William Fulcher, a medical doctor who serves as CVS Caremark’s vice president of clinical affairs, said CVS might consider cutting copays for cancer medication for patients who quit using tobacco. That could make a big difference for a customer who has a 20 or 30 percent copay on a $100,000 cancer treatment regimen.
“This is exactly what our next step needs to be,” Warren said after the conference. “Gaining the support of a national health care leader like CVS provides an enormous opportunity for us to significantly improve the health outcomes for cancer patients across the nation.”

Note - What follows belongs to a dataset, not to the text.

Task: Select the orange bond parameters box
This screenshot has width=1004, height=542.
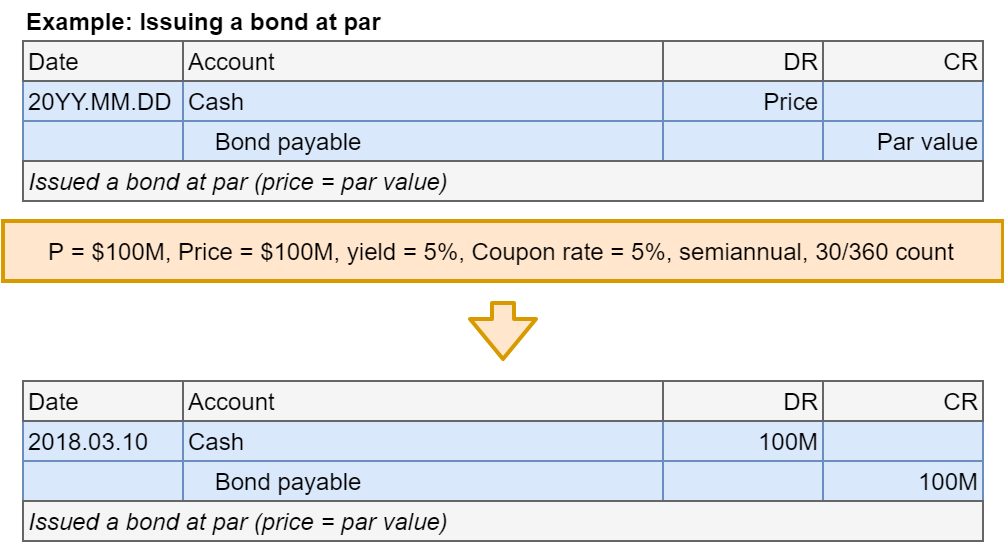Action: [x=502, y=251]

What follows are other highlights from speakers at the MUSC conference.
William Fulcher, M.D., Vice President of Clinical Affairs, CVS Caremark
"It's depressing that we're not encouraging more smokers to quit."

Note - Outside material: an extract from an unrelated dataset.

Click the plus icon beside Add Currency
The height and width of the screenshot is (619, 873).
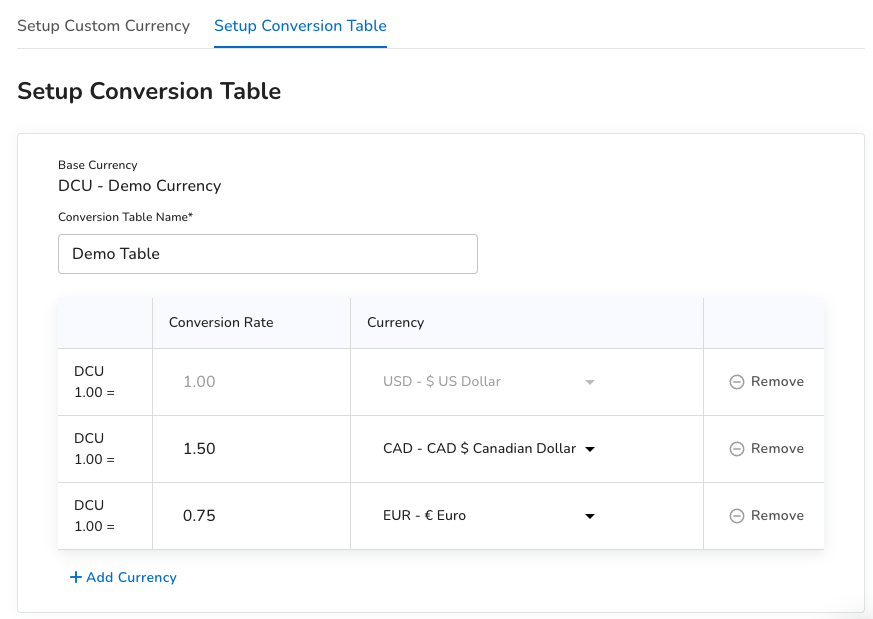(x=75, y=577)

Fulcher said CVS’s decision to quit selling tobacco products and start promoting smoking cessation programs would cost a billion dollars in revenue – but it was worth it.
Jonathan Samet, M.D., Senior Scientific Editor of the 2014 Surgeon General’s Report, Distinguished University Professor and Chair of the Department of Preventive Medicine at the University of Southern California.
“Enough is enough. We’ve made progress, but we have to keep at this.”
Samet discussed the history of surgeons general reports from 1964 to 2014. He also called for higher tobacco taxes, less nicotine in cigarettes and public awareness about the potential danger of e-cigarettes.
John R. Seffrin, Ph.D., Chief Executive Officer of the American Cancer Society.
“We must begin to treat the tobacco industry as the convicted racketeers they are.”
Seffrin said the tobacco industry should be outlawed or “regulated absolutely,” calling for “massive and aggressive advocacy.”
Timothy McAfee, M.D., Director of the Centers for Disease Control and Prevention Office on Smoking and Health
“As worrisome as Ebola is, it pales next to 1,000 deaths a day from tobacco.”
McAfee called for the amount of nicotine in cigarettes to be reduced to non-addictive levels. (The five-year-old Family Smoking Prevention and Tobacco Control Act empowers the Food and Drug Administration to institute tobacco control measures as it sees fit, including the reduction of nicotine levels in cigarettes to below addictive levels.) McAfee also said five of his staff members are risking their lives in West Africa to fight Ebola while people in this country “ignore” a much higher death rate linked to tobacco use.
Peter Kalivas, Ph.D., Distinguished University Professor, Research Chairman in the Department of Neurosciences at MUSC’s College of Medicine
“Their brain has been changed. Can we pharmacologically reverse that? I think we can. We can actually target a key change that is produced by addictive drugs and normalize those synapses."
Kalivas’s speech “Why we can’t stop using drugs” focused on research showing what happens in the brains of people addicted to harmful substances.